Pour Élodie Murphy-Gauthier du Parti québécois, tout était sur la table durant les dernières années pour adopter le régime forestier, mais il y a eu un manque de leadership pour le mettre en application : « Il faut se tourner vers les gens d’ici pour qu’ils nous disent ce qu’ils veulent avec le régime forestier avec la particularité qu’on a à La Tuque, inclure les Premières nations. (…) Il y a pas de raison que ça tarde, nous on s’est engagé à ce que ça se fasse d’ici la fin 2027, donc ça me semble un échéancier fort atteignable. Il ne faut pas que ce soit une priorité de fin de mandat qu’on essaie de passer rapidement ».
« Les agendas des chefs de partis et, à plus forte raison celui de la première ministre, c’est très précieux. Alors qu’elle prenne le temps de se déplacer à Rivière-aux-Rats la semaine dernière pour venir annoncer son plan pour l’industrie forestière, confirmer le projet pilote en cours à La Tuque, dire que ça va faire des petits à travers le Québec, les 144 millions d’investissement pour la modernisation des entreprises, je pense que c’est un signal qui est très fort, qui indique que l’industrie forestière est vraiment une priorité », signale pour sa part Guy Veillette candidat de la CAQ.
La route 25
Alors que l’entretien de la route 25 entre Wemotaci et Parent relève exclusivement de l’industrie forestière, nombreux sont ceux qui tapent du pied pour que le ministère des Transports prennent en charge ce tronçon d’un peu plus de 75 km. Les candidats sont-ils prêts à en faire un engagement ?
« Jusqu’à maintenant, on n’a pas eu de succès pour pour confier l’entretien de ce tronçon-là au ministère des Transports, pour ne pas que ça repose uniquement sur les entreprises forestières et la ville.
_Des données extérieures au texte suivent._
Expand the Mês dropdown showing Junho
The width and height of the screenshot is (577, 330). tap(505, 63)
Donc oui, il faut continuer de pousser et souhaiter que cet enjeu-là débloque parce que c’est principalement une question de sécurité », soutient Guy Veillette.
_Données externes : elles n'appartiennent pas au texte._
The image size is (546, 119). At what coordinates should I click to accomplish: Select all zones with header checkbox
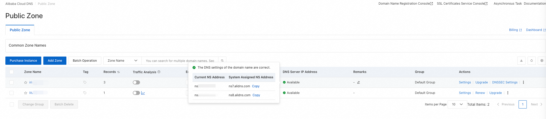click(x=12, y=72)
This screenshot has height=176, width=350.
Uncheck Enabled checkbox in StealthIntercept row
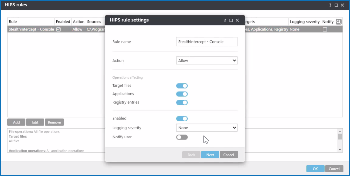58,29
« Il faut travailler en prévisibilité. On parle de faire une réforme du régime forestier, mais des situations exceptionnelles comme ça (l’arrêt des opérations de la scierie) il faut les prévoir d’avance. Il n’y a pas seulement les citoyens ni le gouvernement qui empruntent cette route-là, il y a aussi Hydro-Québec et d’autres usagers de la route », affirme Laurent Bélisle.
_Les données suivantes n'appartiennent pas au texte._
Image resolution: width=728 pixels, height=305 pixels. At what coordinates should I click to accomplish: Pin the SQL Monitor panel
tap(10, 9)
« Ce que je veux comprendre, c’est pourquoi la route La Tuque-Wemotaci est payée et gérée par le gouvernement, Mont-Laurier-Parent aussi, mais pourquoi ce bout-là, il « bogue » en bon français ? C’est quoi les critères sur lesquels le gouvernement se base pour déterminer ce qui est géré par les compagnies forestières, ce qui l’est par nous », se demande pour sa part Élodie Murphy-Gauthier.
Les dossiers du logement, du coût de la vie, le milieu communautaire, les relations avec la nation atikamekw et le développement territorial de même que l’autonomie et l’avenir politique du Québec ont aussi occupé des places importantes dans le débat.